**Exercise:** Reproduce the listing in its entirety. Do not reproduce the pictures.

┌──

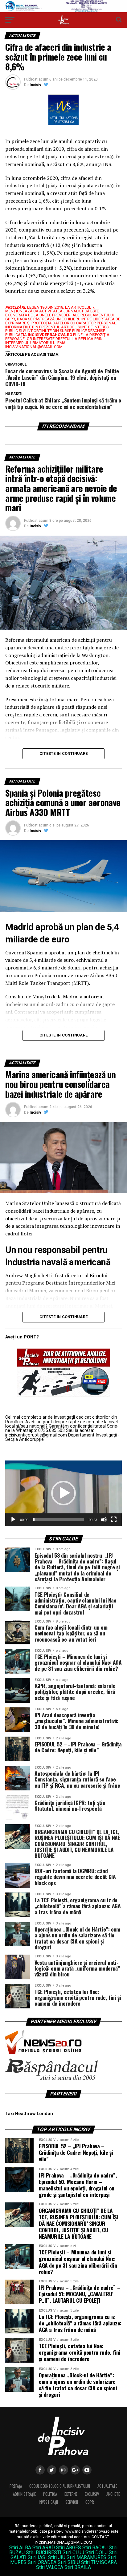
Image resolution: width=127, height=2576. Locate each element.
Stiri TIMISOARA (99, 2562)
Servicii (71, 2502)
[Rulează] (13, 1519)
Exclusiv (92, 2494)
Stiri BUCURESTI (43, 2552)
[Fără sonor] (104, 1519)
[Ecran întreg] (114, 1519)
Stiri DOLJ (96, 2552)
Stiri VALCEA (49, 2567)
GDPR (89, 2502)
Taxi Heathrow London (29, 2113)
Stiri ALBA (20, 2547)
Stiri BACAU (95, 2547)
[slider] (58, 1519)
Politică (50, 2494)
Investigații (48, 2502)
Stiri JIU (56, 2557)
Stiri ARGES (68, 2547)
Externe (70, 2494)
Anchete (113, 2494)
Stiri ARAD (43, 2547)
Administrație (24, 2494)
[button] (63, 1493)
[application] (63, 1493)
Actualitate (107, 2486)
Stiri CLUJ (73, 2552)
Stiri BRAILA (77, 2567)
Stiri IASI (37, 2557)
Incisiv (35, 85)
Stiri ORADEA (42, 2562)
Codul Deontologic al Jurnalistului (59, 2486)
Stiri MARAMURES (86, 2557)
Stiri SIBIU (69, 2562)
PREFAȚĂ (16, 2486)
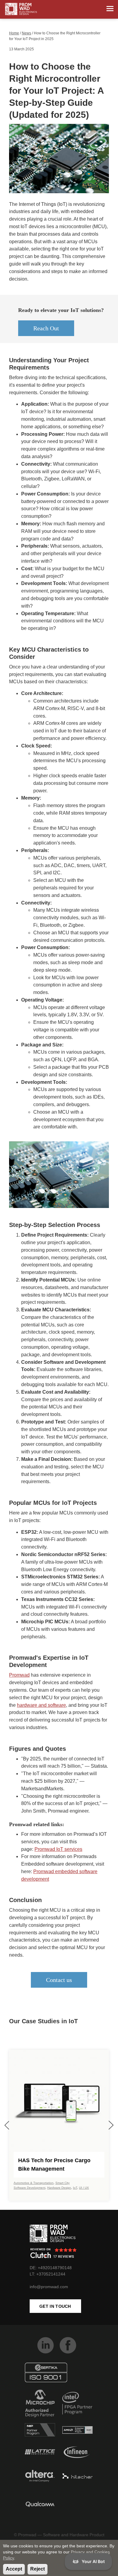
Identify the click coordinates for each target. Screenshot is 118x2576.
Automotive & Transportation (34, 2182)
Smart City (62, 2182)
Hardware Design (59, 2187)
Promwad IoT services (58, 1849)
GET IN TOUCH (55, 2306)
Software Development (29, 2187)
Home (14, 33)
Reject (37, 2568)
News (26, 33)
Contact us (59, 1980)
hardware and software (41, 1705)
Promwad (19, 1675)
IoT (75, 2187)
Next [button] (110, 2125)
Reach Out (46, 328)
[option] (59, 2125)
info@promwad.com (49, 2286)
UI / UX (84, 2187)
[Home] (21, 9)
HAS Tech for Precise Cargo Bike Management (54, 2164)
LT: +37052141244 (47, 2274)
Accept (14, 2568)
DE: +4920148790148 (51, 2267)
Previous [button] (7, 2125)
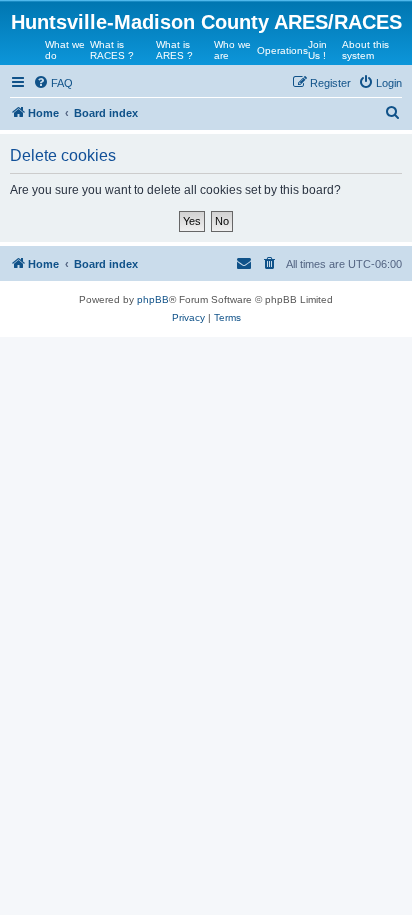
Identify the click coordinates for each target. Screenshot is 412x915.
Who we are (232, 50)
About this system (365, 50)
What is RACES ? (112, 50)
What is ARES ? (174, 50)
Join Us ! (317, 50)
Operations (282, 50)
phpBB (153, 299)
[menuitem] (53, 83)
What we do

└──

**Task solution:**
Image resolution: width=127, height=2576. Locate each element.
Stiri TIMISOARA (99, 2562)
Servicii (71, 2502)
[Rulează] (13, 1519)
Exclusiv (92, 2494)
Stiri BUCURESTI (43, 2552)
[Fără sonor] (104, 1519)
[Ecran întreg] (114, 1519)
Stiri DOLJ (96, 2552)
Stiri VALCEA (49, 2567)
GDPR (89, 2502)
Taxi Heathrow London (29, 2113)
Stiri ALBA (20, 2547)
Stiri BACAU (95, 2547)
[slider] (58, 1519)
Politică (50, 2494)
Investigații (48, 2502)
Stiri JIU (56, 2557)
Stiri ARGES (68, 2547)
Externe (70, 2494)
Anchete (113, 2494)
Stiri ARAD (43, 2547)
Administrație (24, 2494)
[button] (63, 1493)
[application] (63, 1493)
Actualitate (107, 2486)
Stiri CLUJ (73, 2552)
Stiri BRAILA (77, 2567)
Stiri IASI (37, 2557)
Incisiv (35, 85)
Stiri ORADEA (42, 2562)
Codul Deontologic al Jurnalistului (59, 2486)
Stiri MARAMURES (86, 2557)
Stiri SIBIU (69, 2562)
PREFAȚĂ (16, 2486)
Identify the click coordinates for each target. Screenshot is 118x2576.
Automotive & Transportation (34, 2182)
Smart City (62, 2182)
Hardware Design (59, 2187)
Promwad IoT services (58, 1849)
GET IN TOUCH (55, 2306)
Software Development (29, 2187)
Home (14, 33)
Reject (37, 2568)
News (26, 33)
Contact us (59, 1980)
hardware and software (41, 1705)
Promwad (19, 1675)
IoT (75, 2187)
Next [button] (110, 2125)
Reach Out (46, 328)
[option] (59, 2125)
info@promwad.com (49, 2286)
UI / UX (84, 2187)
[Home] (21, 9)
HAS Tech for Precise Cargo Bike Management (54, 2164)
LT: +37052141244 (47, 2274)
Accept (14, 2568)
DE: +4920148790148 (51, 2267)
Previous [button] (7, 2125)
Identify the click coordinates for each target. Screenshot is 412x915.
Who we are (232, 50)
About this system (365, 50)
What is RACES ? (112, 50)
What is ARES ? (174, 50)
Join Us ! (317, 50)
Operations (282, 50)
phpBB (153, 299)
[menuitem] (53, 83)
What we do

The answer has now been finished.